If the Tampa Bay Rays and the city of St. Petersburg can't reach an agreement in their ongoing talks about a new stadium, Major League Baseball may become the self-appointed mediator.
The Tampa Bay Times reports MLB Commissioner Bud Selig told owners in Cooperstown, N.Y., that he spoke this week to Rays' owner Stuart Sternberg, and he's so concerned over the impasse that he's "strongly considering" sending a league representative to intervene in the negotiations.
ESPN adds that Selig called the situation "very, very discouraging."
"Baseball needs a resolution to this problem," Selig said with Stuart Sternberg, principal owner of the Rays, in the room listening. "I find it a very, very troubling situation.

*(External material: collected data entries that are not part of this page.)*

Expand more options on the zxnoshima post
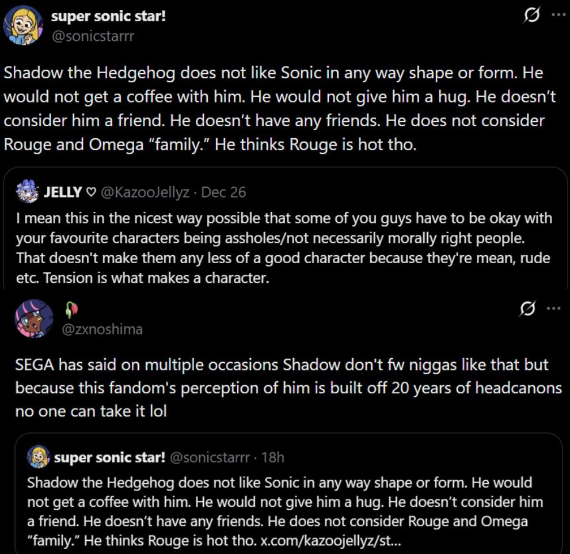This screenshot has height=554, width=570. 554,309
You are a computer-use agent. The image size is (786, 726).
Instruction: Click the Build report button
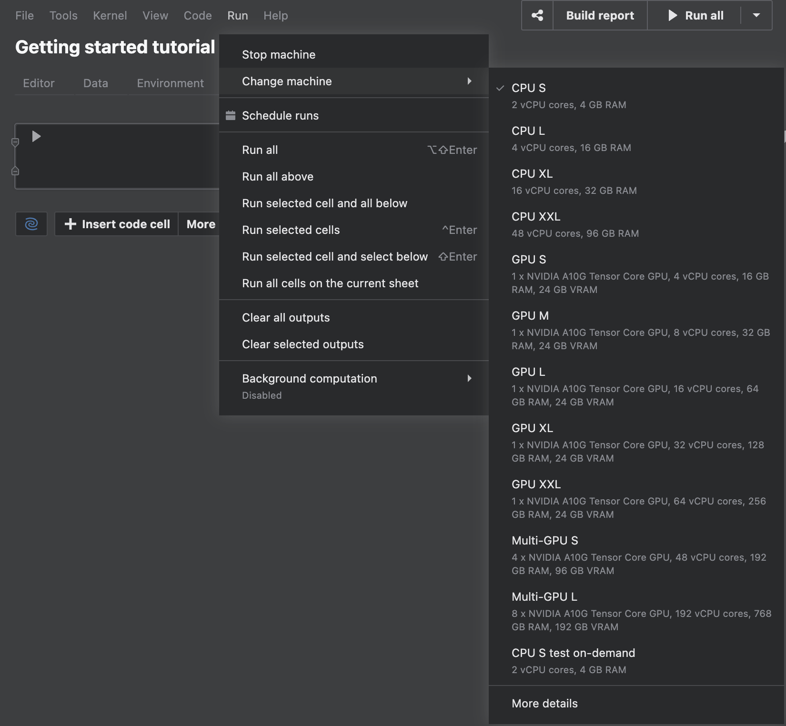pos(600,16)
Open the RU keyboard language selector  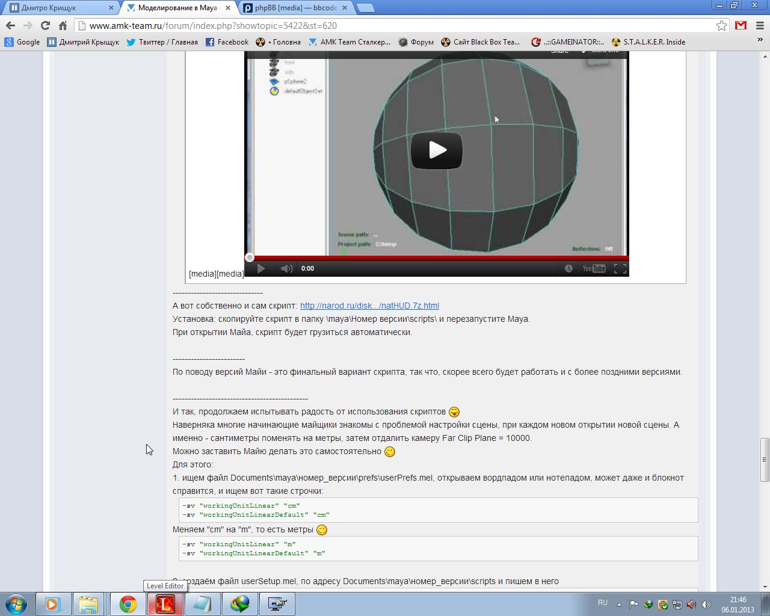(602, 603)
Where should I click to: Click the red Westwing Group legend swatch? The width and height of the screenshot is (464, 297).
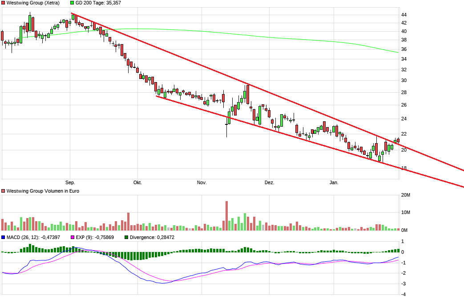tap(3, 3)
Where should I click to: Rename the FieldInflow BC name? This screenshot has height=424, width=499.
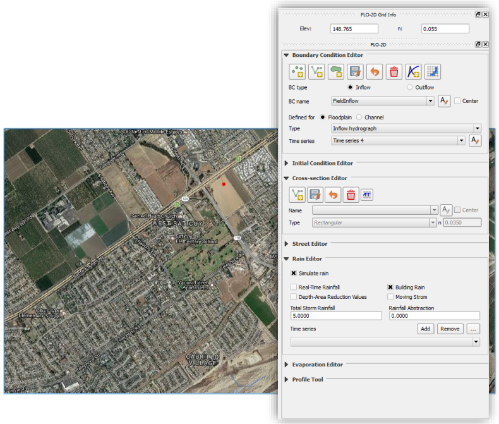[444, 101]
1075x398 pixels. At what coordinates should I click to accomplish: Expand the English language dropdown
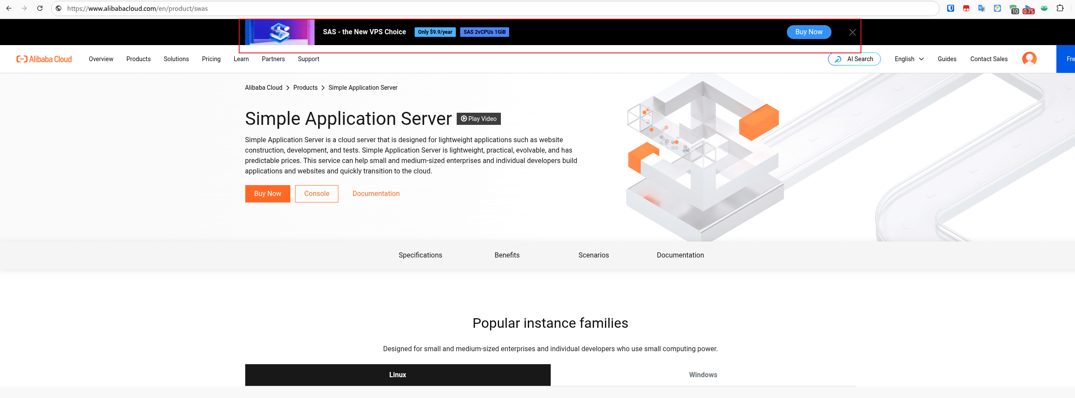(909, 59)
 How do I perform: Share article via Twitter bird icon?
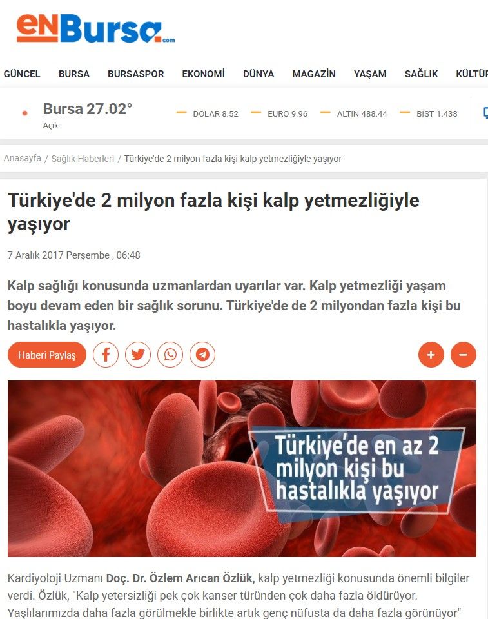click(x=138, y=355)
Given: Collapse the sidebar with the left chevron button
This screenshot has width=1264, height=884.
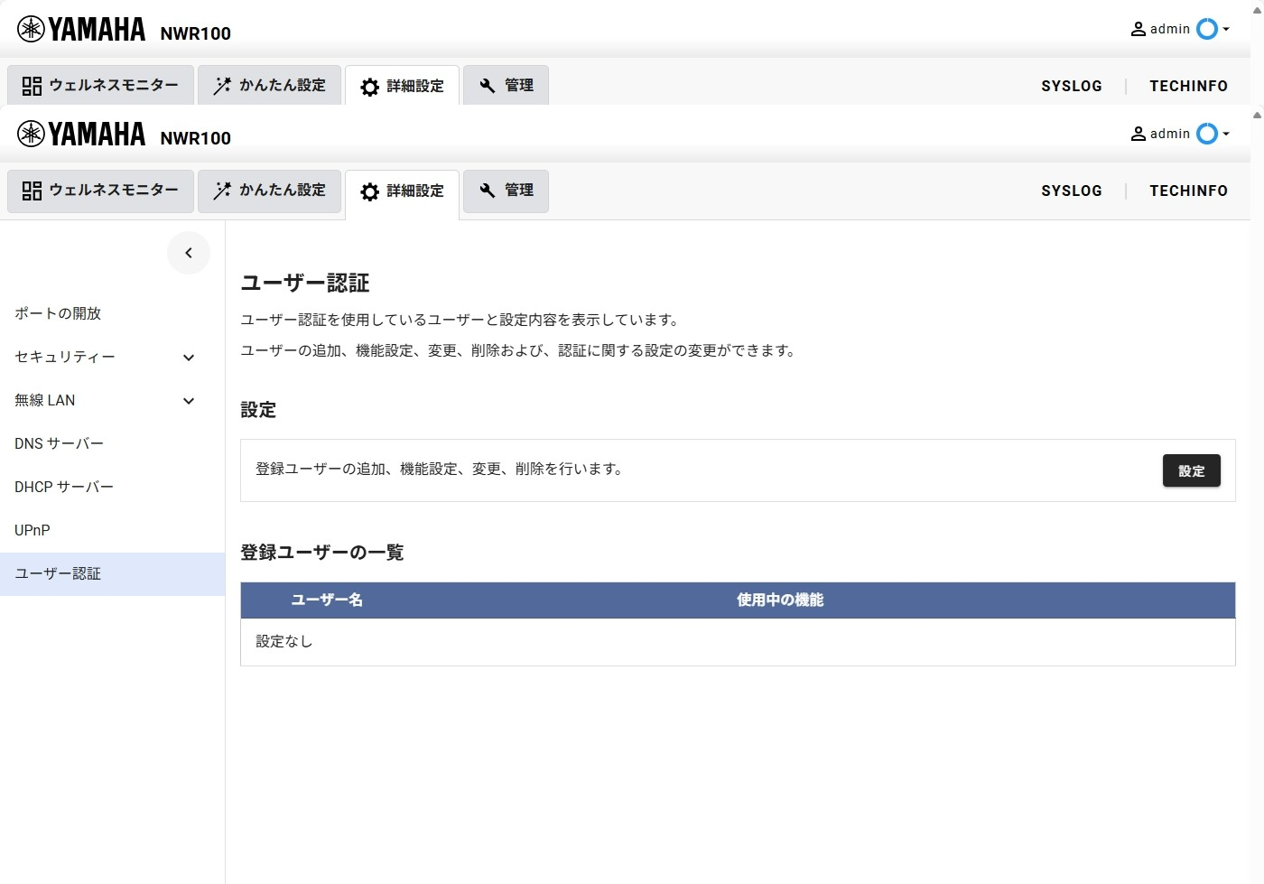Looking at the screenshot, I should coord(189,253).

We were optimistic this was moving in a very positive direction. Unfortunately, it's stalled."
Selig said the situation was serious enough that he was giving "very strong consideration to assigning someone from MLB to intervene in this process, find out exactly what the hell is going on."
"They've been a model organization, extraordinarily capable," Selig said. "They've done everything in their power to make their ballpark situation work. Years have ticked by now with no tangible progress."
Last week, St. Pete Mayor Bill Foster changed his long-held stance and said that he was open to the idea of the Rays seeking a site for a new stadium in Hillsborough County. However, it's not known if Foster will let the team out of a lease that keeps them tied to Tropicana Field until 2027.
Despite being in second place in the American League East, the Rays have the second worst attendance in baseball, averaging 18,330 fans a game. Only the Miami Marlins are worse.